Comment expliqueriez-vous le titre de la pièce, « A l'ombre du réverbère » ?
Redwane Rajel : C'est une allégorie, en quelque sorte. S'il y a de l'ombre, ça veut dire qu'il y a de la lumière, même dans la nuit. C'est la lune, forcément, qui éclaire. La lumière vient d'en haut, et donc, même dans les ténèbres, il peut y avoir de la lumière. C'est Enzo Verdet qui a trouvé le titre. Dans un premier temps, j'ai commencé à écrire la pièce avec Bertrand Kaczmarek, un ami docteur en philosophie, qui a fait sa thèse sur le sens de la peine de prison. Enzo Verdet, mon metteur en scène, nous a aidés à retoucher le texte. On a donc écrit à trois. On a comme point commun tous les trois de bien connaître la prison. Bertrand a été directeur de prison. Quant à Enzo, il donne des cours de théâtre dans des ateliers à la prison d'Avignon depuis plus de dix ans.

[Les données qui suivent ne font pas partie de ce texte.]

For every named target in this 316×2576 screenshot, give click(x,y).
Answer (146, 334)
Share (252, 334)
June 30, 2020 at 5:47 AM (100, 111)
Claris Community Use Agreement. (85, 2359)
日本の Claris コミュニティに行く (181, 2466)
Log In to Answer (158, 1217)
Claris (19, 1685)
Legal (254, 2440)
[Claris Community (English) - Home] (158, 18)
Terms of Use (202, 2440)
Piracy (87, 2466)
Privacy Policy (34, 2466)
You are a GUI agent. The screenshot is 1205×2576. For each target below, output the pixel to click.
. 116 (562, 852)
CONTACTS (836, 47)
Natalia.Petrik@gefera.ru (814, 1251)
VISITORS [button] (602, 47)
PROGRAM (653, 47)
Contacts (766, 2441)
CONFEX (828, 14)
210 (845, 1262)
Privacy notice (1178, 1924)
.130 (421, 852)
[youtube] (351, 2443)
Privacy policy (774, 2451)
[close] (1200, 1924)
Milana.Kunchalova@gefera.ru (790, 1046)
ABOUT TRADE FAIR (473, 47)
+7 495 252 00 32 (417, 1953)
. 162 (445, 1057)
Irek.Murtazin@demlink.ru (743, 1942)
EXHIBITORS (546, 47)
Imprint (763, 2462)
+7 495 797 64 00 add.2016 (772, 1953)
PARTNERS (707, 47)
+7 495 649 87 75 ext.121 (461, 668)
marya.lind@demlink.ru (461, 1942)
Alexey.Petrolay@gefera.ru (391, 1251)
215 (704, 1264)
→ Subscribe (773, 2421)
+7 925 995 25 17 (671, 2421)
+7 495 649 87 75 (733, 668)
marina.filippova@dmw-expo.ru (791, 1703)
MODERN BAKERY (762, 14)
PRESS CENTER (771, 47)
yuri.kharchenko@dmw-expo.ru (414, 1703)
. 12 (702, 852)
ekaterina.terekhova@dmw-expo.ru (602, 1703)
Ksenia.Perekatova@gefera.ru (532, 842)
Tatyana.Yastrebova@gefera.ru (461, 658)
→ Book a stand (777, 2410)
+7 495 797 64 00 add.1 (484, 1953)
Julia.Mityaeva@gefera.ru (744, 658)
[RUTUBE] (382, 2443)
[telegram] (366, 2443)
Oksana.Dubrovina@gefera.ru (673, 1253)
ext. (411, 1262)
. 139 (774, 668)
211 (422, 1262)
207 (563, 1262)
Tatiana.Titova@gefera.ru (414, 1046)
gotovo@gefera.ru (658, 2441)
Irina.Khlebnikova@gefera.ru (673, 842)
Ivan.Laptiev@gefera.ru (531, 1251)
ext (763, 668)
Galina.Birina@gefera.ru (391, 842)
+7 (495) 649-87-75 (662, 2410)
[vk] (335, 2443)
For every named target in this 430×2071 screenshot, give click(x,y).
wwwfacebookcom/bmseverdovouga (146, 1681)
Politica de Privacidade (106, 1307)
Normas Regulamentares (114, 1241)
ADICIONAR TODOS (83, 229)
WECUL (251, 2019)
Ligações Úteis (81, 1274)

Vous avez fait des rencontres déterminantes lorsque vous étiez en prison, et à votre sortie. Olivier Py et Joël Pommerat vous ont fait découvrir le théâtre et vous ont encouragé à en faire...
Redwane Rajel : Olivier Py et Joël Pommerat, ce sont deux grands dramaturges contemporains, peut-être même les plus grands ! J'ai eu la chance de rencontrer tout d'abord Olivier Py lors de ma détention. C'est quelqu'un de formidable, qui m'a donné l'amour de Shakespeare et des tragédies. Il fait du théâtre plutôt expressif. Avec Olivier, on peut crier! Il nous donnait des hauts-parleurs. A travers ses ateliers de théâtre, il nous permettait de nous évader. C'était super important de se sentir redevenir humains.
Après, j'ai rencontré Joël Pommerat. C'est grâce à lui que je suis un comédien professionnel aujourd'hui. C'est quelqu'un qui parle de l'humain. C'est viscéral, ce qu'il raconte ; j'y ai trouvé une résonance avec mon retour à la vie civile. J'ai appris et je continue à apprendre énormément avec lui. Je suis rentré dans la compagnie Louis Brouillard, une grande famille, la plus grande compagnie de théâtre privé en France. J'ai rencontré des comédiennes et comédiens exceptionnels. Joël a l'habitude de travailler toujours avec la même équipe. Il sait qu'il peut compter sur moi.
Dominique Bluzet a été une autre rencontre déterminante dans ma vie. C'est surtout grâce à lui qu'existe A l'ombre du réverbère. Il m'a fait confiance dès le début, alors que le texte n'était pas terminé. C'est aussi grâce à lui que j'essaie un petit peu de m'émanciper de ce statut d'ancien détenu qui fait du théâtre.
Vous aimeriez qu'on vous parle moins de ce statut ?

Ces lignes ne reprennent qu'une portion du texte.